Whatever the records say, set them down exactly.
(The records begins)
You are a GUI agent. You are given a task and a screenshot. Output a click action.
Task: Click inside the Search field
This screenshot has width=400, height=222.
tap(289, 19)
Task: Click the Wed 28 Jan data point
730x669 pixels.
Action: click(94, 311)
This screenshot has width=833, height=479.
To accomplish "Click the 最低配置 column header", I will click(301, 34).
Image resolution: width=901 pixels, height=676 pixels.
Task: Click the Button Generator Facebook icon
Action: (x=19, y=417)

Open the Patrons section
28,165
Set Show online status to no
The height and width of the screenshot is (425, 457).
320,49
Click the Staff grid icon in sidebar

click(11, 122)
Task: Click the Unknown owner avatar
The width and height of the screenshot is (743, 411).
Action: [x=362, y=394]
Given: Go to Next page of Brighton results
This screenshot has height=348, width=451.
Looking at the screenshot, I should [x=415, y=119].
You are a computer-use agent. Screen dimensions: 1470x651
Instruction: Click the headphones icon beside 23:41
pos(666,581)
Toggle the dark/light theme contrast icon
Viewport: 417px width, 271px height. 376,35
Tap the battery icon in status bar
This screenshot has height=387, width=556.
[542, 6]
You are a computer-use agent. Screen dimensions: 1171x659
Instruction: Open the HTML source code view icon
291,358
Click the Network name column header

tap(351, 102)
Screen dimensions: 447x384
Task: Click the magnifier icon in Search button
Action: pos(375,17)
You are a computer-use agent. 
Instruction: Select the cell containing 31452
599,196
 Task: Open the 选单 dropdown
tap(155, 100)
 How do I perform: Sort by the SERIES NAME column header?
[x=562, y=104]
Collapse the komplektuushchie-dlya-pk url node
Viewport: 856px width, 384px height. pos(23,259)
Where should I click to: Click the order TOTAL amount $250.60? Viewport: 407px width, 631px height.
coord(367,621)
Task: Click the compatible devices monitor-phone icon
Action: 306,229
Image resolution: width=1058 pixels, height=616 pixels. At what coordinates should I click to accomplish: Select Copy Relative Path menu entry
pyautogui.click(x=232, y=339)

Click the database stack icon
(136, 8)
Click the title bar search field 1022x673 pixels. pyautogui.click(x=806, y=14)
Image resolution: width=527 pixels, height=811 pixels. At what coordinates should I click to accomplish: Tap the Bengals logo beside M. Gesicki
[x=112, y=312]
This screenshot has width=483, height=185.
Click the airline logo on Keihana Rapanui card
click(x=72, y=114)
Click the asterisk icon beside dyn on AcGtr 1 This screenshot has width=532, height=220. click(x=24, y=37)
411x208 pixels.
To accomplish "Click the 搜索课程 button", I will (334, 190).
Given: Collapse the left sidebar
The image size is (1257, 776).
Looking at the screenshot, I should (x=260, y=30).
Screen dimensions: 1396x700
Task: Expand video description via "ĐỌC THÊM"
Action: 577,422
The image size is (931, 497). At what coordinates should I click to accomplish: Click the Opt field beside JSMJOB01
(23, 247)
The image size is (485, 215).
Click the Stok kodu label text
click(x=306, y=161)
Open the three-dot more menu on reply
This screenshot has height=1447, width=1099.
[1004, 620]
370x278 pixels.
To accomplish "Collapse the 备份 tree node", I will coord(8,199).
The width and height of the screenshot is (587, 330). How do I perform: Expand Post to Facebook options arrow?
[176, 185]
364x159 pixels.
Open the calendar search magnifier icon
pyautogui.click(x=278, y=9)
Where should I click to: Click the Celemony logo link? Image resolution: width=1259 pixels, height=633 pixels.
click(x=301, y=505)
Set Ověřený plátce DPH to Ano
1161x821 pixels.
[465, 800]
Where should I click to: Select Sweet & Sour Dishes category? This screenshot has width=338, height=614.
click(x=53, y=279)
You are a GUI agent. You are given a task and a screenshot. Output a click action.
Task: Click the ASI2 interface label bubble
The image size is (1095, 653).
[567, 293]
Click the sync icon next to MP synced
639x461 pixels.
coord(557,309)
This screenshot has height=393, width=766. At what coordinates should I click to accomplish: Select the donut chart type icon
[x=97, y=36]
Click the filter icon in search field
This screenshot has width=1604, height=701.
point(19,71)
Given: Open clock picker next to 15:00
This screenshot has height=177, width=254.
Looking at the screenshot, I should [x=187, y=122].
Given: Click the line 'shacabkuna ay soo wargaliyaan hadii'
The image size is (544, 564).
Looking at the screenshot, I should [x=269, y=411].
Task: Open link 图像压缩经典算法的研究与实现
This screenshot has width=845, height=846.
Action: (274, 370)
(The records ends)
▶ Response
You are a GUI agent. You are given a task and a screenshot. Output a click action.
Task: Click inside the Search field
This screenshot has width=400, height=222.
tap(289, 19)
Task: Click the Wed 28 Jan data point
730x669 pixels.
Action: click(94, 311)
This screenshot has width=833, height=479.
To accomplish "Click the 最低配置 column header", I will click(301, 34).
Image resolution: width=901 pixels, height=676 pixels.
Task: Click the Button Generator Facebook icon
Action: (x=19, y=417)

Open the Patrons section
28,165
Set Show online status to no
The height and width of the screenshot is (425, 457).
320,49
Click the Staff grid icon in sidebar

click(11, 122)
Task: Click the Unknown owner avatar
The width and height of the screenshot is (743, 411).
Action: [x=362, y=394]
Given: Go to Next page of Brighton results
This screenshot has height=348, width=451.
Looking at the screenshot, I should [x=415, y=119].
You are a computer-use agent. Screen dimensions: 1470x651
Instruction: Click the headphones icon beside 23:41
pos(666,581)
Toggle the dark/light theme contrast icon
Viewport: 417px width, 271px height. 376,35
Tap the battery icon in status bar
This screenshot has height=387, width=556.
[542, 6]
You are a computer-use agent. Screen dimensions: 1171x659
Instruction: Open the HTML source code view icon
291,358
Click the Network name column header

tap(351, 102)
Screen dimensions: 447x384
Task: Click the magnifier icon in Search button
Action: pos(375,17)
You are a computer-use agent. 
Instruction: Select the cell containing 31452
599,196
 Task: Open the 选单 dropdown
tap(155, 100)
 How do I perform: Sort by the SERIES NAME column header?
[x=562, y=104]
Collapse the komplektuushchie-dlya-pk url node
Viewport: 856px width, 384px height. pos(23,259)
Where should I click to: Click the order TOTAL amount $250.60? Viewport: 407px width, 631px height.
coord(367,621)
Task: Click the compatible devices monitor-phone icon
Action: 306,229
Image resolution: width=1058 pixels, height=616 pixels. At what coordinates should I click to accomplish: Select Copy Relative Path menu entry
pyautogui.click(x=232, y=339)

Click the database stack icon
(136, 8)
Click the title bar search field 1022x673 pixels. pyautogui.click(x=806, y=14)
Image resolution: width=527 pixels, height=811 pixels. At what coordinates should I click to accomplish: Tap the Bengals logo beside M. Gesicki
[x=112, y=312]
This screenshot has width=483, height=185.
Click the airline logo on Keihana Rapanui card
click(x=72, y=114)
Click the asterisk icon beside dyn on AcGtr 1 This screenshot has width=532, height=220. click(x=24, y=37)
411x208 pixels.
To accomplish "Click the 搜索课程 button", I will (334, 190).
Given: Collapse the left sidebar
The image size is (1257, 776).
Looking at the screenshot, I should (x=260, y=30).
Screen dimensions: 1396x700
Task: Expand video description via "ĐỌC THÊM"
Action: 577,422
The image size is (931, 497). At what coordinates should I click to accomplish: Click the Opt field beside JSMJOB01
(23, 247)
The image size is (485, 215).
Click the Stok kodu label text
click(x=306, y=161)
Open the three-dot more menu on reply
This screenshot has height=1447, width=1099.
[1004, 620]
370x278 pixels.
To accomplish "Collapse the 备份 tree node", I will coord(8,199).
The width and height of the screenshot is (587, 330). How do I perform: Expand Post to Facebook options arrow?
[176, 185]
364x159 pixels.
Open the calendar search magnifier icon
pyautogui.click(x=278, y=9)
Where should I click to: Click the Celemony logo link? Image resolution: width=1259 pixels, height=633 pixels.
click(x=301, y=505)
Set Ověřený plátce DPH to Ano
1161x821 pixels.
[465, 800]
Where should I click to: Select Sweet & Sour Dishes category? This screenshot has width=338, height=614.
click(x=53, y=279)
You are a GUI agent. You are given a task and a screenshot. Output a click action.
Task: Click the ASI2 interface label bubble
The image size is (1095, 653).
[567, 293]
Click the sync icon next to MP synced
639x461 pixels.
coord(557,309)
This screenshot has height=393, width=766. At what coordinates should I click to accomplish: Select the donut chart type icon
[x=97, y=36]
Click the filter icon in search field
This screenshot has width=1604, height=701.
point(19,71)
Given: Open clock picker next to 15:00
This screenshot has height=177, width=254.
Looking at the screenshot, I should [x=187, y=122].
Given: Click the line 'shacabkuna ay soo wargaliyaan hadii'
The image size is (544, 564).
Looking at the screenshot, I should [x=269, y=411].
Task: Open link 图像压缩经典算法的研究与实现
This screenshot has width=845, height=846.
Action: (274, 370)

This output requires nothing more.